To date, the conclusions of investigations of the association between prolonged wait times and the survival of patients with NSCLC are still debatable [6, 34,35,36]. As one review concluded, the impact of treatment delays was lowest for subcentimeter nodules, and probably the highest in stage II disease. However, in an evidence-based large-scale study from Taiwan (42,962 cases), the authors reported a negative impact of treatment delays on patients with whole-stage NSCLC; those with late-stage tumors or longer wait-time intervals showed even larger increases in mortality . Compared with the Taiwan cohort, the females in our study with NSCLC showed a paradoxical result. An increased risk of mortality due to treatment delays was observed in the stage I patients with NSCLC (adjustedHR = 1.11, 95% CI 1.01–1.23, p = 0.044), compared with the patients who were treated immediately. These results were found for the OS group but not for CSS. Cone et al. found an increased risk of all-cause mortality among patients with stage I NSCLC from a large cancer database in the US , regardless of sex. However, this phenomenon was not present in stage II patients because the survival curves did not show a significant discrete distribution among the different treatment delays of the subgroups, as described. The explanations for this difference could reflect a potential bias. First, the definitions of treatment delays varied among existing studies, which could have led to inconsistencies in reported trends. The study populations and sample sizes among the various studies might have also contributed to this difference. Although existing studies have limitations, their results mostly support the association of timely treatment and better OS in patients with non-metastatic stage NSCLC . Whether this finding applies to CSS requires further evaluation. Recommendations derived from more robust evidence could improve future research, policies, and healthcare practices.

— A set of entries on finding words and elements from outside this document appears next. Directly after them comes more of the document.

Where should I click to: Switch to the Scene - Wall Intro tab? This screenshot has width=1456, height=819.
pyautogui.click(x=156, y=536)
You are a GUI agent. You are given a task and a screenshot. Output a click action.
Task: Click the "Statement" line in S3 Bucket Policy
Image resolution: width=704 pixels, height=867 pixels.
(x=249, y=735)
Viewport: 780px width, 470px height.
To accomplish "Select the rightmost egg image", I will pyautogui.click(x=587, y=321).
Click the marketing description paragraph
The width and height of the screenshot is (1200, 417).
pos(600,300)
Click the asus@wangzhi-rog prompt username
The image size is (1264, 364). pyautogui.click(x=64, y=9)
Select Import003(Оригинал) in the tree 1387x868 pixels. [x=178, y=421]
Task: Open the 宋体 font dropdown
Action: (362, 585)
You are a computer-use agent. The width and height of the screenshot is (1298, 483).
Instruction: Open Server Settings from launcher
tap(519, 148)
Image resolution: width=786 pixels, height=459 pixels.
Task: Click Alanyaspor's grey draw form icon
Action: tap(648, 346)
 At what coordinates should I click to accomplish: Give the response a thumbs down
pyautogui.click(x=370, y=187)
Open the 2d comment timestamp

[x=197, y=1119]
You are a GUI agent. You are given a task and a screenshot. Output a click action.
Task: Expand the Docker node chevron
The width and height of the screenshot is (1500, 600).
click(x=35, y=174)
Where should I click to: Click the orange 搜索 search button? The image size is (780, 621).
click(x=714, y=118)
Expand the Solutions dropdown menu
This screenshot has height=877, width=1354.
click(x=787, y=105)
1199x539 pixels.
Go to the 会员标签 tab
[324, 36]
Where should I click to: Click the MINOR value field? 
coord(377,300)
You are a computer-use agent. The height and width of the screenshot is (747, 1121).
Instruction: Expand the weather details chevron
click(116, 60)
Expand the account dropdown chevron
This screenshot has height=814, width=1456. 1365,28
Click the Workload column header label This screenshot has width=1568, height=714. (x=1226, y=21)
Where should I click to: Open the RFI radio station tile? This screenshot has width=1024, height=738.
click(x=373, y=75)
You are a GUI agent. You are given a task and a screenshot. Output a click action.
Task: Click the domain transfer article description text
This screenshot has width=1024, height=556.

Although different strategies to treat stages I-II DTC can be implemented, surgical intervention is the pivotal first-line treatment modality. Thus, we only included patients who underwent surgical resection in the present study. As expected, we observed no significant effects of treatment delays on the long-term survival of patients with early-stage cancer. In contrast, a significantly higher probability of survival was observed in stage I patients with intermediate delays in treatment (adjustedHR = 0.70, 95% CI 0.53–0.93, p = 0.012). In recent years, DTC has been regarded as a type of indolent cancer and the consensus of experts in developed countries suggests that active surveillance could be a safe and effective strategy for dealing with DTC in low-risk patients . Up to now, few studies have evaluated the influence of treatment delays on DTC survival. However, a study on this topic by Fligor et al. determined that delayed surgery among patients with papillary thyroid carcinoma was associated with reduced OS . Some differences among these studies should be acknowledged. First, the median follow-up time in the study by Fligor et al. was 55 months, which was relatively shorter than the follow-up of our study (78 months). Second, longer intervals were examined in their study (90 days), whereas 90 days was further divided into two subgroups in our study. In addition, their subgroup analysis was based on the T stage, while our study was based on the tumor stage. Our results support the application of an acceptable wait time that is safe for the initiation of treatment for early-stage female patients with cancer. Future studies should be conducted to analyze the impact of treatment delays on the risk of disease progression and recurrence-free survival in this population, which could enhance the evidence supporting the use of active surveillance for these patients.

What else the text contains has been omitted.